▶ **Trecho da fonte**

○ ○ ○ ○

Título: Disputa no governo eleva risco de apagão
Autor: Romero, Cristiano
Fonte: Valor Econômico, 21/09/2007, Brasil, p. A6

Leo Pinheiro/Valor Ildo Sauer: por pressão da ministra, pode deixar a diretoria da estatal Uma disputa intestina no governo, envolvendo a ministra da Casa Civil, Dilma Rousseff, e a Petrobras, se arrasta desde o início do primeiro mandato do presidente Lula e é apontada como uma das razões para o risco de apagão de energia nos próximos anos. Dilma e a diretoria da Petrobras divergem fortemente sobre os rumos do setor elétrico. As discordâncias praticamente paralisaram a geração termelétrica nos últimos quatro anos e põem em risco o abastecimento dessa fonte entre 2008 e 2010.

Em carta enviada à Petrobras em abril, o então ministro das Minas e Energia, Silas Rondeau, afirmou que esse período será de "forte dependência de geração termelétrica para complementar a matriz energética". "A oferta de gás natural [para as térmicas] é variável fundamental na definição dos parâmetros que simularão as condições de atendimento para esse horizonte temporal", advertiu Silas, no documento ao qual o Valor teve acesso.

A situação se agrava, porque, segundo estimativa da Empresa de Pesquisa Energética (EPE), já há, para 2011, previsão de déficit de energia de 1.400 megawatts médios. O quadro preocupa o presidente Luiz Inácio Lula da Silva. Após comandar pessoalmente, no início de agosto, reunião emergencial do Conselho Nacional de Política Energética (CNPE), o presidente fez afirmação que definiu bem o ambiente do encontro, marcado por debates calorosos: "Saio daqui mais preocupado do que entrei".

○ ○ ○ ○

▶ **Listagem**
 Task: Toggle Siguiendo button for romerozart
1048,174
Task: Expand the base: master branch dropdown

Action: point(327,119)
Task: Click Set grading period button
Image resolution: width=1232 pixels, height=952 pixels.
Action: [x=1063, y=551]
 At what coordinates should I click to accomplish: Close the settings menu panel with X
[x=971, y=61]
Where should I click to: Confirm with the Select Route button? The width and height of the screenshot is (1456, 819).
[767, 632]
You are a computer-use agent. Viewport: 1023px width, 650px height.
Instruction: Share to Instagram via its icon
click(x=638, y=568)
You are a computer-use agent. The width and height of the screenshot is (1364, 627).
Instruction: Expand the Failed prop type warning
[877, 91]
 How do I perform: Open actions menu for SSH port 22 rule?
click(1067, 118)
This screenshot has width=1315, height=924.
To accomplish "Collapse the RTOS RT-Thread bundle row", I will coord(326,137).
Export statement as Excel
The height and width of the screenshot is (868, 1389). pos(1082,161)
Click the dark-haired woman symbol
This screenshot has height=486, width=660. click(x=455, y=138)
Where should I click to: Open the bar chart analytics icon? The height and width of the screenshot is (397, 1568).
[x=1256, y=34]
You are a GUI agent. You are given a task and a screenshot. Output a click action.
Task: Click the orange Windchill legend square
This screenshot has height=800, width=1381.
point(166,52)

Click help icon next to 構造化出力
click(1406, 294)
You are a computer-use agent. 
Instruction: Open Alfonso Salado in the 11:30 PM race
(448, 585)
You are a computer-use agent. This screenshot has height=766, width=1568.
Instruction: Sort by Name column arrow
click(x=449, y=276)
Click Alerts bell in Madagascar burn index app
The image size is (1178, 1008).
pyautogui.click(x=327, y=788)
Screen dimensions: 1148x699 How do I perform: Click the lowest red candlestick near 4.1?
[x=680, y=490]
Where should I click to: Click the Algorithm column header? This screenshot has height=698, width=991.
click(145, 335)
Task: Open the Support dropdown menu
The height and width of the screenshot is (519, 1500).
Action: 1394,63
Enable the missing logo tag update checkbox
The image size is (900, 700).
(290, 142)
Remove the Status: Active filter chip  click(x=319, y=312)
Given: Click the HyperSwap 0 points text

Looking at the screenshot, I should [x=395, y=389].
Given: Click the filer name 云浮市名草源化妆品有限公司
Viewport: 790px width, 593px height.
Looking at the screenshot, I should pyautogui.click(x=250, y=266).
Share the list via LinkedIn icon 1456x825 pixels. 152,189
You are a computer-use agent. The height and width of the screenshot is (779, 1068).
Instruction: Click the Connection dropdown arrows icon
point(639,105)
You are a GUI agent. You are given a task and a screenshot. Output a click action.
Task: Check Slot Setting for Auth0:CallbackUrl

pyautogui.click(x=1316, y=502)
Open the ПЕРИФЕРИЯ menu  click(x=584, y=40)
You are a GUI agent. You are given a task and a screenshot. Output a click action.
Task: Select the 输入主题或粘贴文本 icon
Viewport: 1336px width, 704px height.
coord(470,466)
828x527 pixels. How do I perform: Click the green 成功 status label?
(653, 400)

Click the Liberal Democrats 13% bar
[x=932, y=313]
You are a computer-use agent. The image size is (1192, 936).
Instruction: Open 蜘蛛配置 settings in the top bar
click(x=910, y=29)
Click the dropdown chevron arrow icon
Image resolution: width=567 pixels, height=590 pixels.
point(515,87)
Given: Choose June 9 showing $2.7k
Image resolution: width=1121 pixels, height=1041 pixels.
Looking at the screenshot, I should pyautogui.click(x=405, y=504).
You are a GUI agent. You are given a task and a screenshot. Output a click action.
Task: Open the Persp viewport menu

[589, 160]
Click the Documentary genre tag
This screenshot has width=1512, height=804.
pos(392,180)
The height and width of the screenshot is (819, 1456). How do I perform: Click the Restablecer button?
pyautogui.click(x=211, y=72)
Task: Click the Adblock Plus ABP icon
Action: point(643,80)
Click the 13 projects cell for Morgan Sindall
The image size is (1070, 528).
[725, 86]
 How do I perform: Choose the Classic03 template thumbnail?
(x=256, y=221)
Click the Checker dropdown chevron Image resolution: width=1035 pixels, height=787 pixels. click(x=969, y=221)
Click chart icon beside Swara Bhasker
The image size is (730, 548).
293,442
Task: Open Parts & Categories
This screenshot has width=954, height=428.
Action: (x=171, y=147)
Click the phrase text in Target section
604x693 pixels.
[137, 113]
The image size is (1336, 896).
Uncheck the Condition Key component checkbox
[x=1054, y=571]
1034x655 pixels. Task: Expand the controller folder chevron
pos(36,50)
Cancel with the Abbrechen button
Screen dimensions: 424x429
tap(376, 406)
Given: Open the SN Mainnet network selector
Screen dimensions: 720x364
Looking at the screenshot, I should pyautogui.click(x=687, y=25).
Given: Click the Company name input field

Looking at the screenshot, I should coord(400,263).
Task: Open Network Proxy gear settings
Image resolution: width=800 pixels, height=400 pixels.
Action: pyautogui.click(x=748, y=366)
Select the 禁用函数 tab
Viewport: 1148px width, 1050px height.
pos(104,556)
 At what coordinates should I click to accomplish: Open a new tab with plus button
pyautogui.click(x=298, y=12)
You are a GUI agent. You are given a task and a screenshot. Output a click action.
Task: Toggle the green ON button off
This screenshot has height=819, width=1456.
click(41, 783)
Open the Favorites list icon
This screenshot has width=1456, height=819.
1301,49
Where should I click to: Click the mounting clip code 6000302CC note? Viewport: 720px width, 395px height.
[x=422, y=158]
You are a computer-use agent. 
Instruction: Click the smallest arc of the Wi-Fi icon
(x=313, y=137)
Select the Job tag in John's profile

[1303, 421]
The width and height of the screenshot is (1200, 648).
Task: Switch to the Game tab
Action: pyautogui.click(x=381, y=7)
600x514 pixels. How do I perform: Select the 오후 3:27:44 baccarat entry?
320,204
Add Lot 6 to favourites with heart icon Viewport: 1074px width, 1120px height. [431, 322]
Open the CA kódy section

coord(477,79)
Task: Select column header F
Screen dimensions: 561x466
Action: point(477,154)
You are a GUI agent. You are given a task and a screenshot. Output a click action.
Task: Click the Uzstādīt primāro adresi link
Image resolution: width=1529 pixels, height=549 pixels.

○ ○ ○ ○

▶ **Pedido**
Reproduza, sem nenhuma alteração, a parte da reportagem sobre o risco de apagão que começa em "Título: Disputa no" e vai até "2008 e 2010.", com estas últimas palavras incluídas.

▶ **Resultado do exercício**
Título: Disputa no governo eleva risco de apagão
Autor: Romero, Cristiano
Fonte: Valor Econômico, 21/09/2007, Brasil, p. A6

Leo Pinheiro/Valor Ildo Sauer: por pressão da ministra, pode deixar a diretoria da estatal Uma disputa intestina no governo, envolvendo a ministra da Casa Civil, Dilma Rousseff, e a Petrobras, se arrasta desde o início do primeiro mandato do presidente Lula e é apontada como uma das razões para o risco de apagão de energia nos próximos anos. Dilma e a diretoria da Petrobras divergem fortemente sobre os rumos do setor elétrico. As discordâncias praticamente paralisaram a geração termelétrica nos últimos quatro anos e põem em risco o abastecimento dessa fonte entre 2008 e 2010.